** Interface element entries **
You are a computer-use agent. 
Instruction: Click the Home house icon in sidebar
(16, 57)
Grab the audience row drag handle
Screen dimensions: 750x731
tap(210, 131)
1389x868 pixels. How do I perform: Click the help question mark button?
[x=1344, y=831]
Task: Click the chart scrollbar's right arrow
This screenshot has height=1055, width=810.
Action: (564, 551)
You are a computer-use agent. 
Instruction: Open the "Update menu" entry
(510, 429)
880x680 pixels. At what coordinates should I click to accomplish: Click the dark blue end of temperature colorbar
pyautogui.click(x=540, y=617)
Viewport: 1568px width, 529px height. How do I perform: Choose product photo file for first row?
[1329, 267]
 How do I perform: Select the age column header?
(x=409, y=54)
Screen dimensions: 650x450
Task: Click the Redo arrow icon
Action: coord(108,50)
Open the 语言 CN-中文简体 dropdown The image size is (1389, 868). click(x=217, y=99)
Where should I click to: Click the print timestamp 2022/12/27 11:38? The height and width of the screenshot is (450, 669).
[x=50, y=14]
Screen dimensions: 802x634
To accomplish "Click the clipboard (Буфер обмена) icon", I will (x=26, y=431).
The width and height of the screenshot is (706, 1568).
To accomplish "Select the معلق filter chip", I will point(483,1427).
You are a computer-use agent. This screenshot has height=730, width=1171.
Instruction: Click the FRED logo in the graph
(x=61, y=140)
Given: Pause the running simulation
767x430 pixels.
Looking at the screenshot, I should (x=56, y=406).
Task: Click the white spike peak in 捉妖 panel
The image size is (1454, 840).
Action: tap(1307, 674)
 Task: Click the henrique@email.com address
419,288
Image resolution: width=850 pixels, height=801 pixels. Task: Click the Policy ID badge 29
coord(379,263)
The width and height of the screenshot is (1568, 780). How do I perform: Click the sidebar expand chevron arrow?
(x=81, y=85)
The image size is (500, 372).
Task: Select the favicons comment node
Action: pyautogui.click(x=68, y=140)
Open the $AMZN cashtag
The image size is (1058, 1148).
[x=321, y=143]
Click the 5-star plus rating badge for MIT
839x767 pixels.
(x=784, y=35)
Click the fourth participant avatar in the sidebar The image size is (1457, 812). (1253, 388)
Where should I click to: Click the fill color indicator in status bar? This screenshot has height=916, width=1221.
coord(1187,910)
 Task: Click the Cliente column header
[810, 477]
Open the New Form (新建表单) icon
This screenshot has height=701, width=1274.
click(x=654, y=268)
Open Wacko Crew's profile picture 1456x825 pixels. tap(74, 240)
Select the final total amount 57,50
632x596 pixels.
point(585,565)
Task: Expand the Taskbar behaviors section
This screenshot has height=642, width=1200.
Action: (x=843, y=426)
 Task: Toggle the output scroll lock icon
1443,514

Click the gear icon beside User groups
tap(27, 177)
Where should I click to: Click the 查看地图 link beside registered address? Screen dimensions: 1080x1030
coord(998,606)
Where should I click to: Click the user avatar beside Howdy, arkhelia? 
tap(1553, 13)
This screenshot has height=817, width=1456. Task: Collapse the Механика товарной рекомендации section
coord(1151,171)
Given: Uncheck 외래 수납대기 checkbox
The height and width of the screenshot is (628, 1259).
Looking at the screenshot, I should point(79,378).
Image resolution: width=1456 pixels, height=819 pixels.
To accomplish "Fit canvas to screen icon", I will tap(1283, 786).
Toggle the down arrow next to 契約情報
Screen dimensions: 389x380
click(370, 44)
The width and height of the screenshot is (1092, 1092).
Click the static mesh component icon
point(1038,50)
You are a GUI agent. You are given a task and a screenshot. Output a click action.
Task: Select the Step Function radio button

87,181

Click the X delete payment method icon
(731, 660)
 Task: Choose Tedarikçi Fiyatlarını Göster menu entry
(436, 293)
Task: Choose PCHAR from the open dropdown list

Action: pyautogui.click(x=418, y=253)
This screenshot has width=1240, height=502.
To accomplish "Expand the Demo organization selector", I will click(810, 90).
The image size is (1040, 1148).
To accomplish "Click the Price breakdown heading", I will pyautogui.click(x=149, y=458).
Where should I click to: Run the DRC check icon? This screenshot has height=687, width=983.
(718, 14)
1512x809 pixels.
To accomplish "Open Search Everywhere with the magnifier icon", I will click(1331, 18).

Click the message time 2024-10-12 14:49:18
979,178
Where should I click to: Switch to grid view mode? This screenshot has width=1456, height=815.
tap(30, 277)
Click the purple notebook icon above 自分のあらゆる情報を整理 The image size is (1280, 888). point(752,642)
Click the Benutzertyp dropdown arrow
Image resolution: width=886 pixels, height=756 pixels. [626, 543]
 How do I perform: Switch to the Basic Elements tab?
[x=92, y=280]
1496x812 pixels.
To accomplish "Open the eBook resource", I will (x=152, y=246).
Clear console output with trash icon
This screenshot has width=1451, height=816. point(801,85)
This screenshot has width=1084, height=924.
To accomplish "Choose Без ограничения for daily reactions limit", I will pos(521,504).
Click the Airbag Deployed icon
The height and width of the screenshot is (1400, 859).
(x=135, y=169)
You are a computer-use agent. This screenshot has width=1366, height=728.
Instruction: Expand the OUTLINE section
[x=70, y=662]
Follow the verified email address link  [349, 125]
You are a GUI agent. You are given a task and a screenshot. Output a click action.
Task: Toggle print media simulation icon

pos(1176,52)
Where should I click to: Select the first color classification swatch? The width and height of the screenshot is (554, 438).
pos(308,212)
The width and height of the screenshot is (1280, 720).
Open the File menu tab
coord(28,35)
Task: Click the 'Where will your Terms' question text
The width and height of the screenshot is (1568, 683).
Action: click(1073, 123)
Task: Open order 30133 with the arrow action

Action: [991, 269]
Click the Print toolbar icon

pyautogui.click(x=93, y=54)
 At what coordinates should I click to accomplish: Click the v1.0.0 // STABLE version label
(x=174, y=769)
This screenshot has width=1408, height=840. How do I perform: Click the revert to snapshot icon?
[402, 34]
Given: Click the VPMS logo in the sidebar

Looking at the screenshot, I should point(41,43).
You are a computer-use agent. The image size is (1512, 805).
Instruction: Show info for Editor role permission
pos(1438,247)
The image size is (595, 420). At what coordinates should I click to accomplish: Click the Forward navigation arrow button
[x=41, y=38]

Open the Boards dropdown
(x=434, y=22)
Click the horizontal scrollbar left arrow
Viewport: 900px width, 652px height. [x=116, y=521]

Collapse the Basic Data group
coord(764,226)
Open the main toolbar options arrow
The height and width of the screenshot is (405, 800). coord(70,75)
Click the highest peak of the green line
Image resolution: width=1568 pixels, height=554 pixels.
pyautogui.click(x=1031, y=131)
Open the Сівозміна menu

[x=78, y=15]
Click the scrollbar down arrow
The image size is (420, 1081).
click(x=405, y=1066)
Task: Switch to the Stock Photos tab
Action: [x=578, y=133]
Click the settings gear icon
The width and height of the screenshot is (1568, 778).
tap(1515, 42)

** Task objective **
Can you print, verbatim, the stretch of entries from the line containing "Open the Boards dropdown" through the last entry?

** Exercise result **
Open the Boards dropdown
(x=434, y=22)
Click the horizontal scrollbar left arrow
Viewport: 900px width, 652px height. [x=116, y=521]

Collapse the Basic Data group
coord(764,226)
Open the main toolbar options arrow
The height and width of the screenshot is (405, 800). coord(70,75)
Click the highest peak of the green line
Image resolution: width=1568 pixels, height=554 pixels.
pyautogui.click(x=1031, y=131)
Open the Сівозміна menu

[x=78, y=15]
Click the scrollbar down arrow
The image size is (420, 1081).
click(x=405, y=1066)
Task: Switch to the Stock Photos tab
Action: [x=578, y=133]
Click the settings gear icon
The width and height of the screenshot is (1568, 778).
tap(1515, 42)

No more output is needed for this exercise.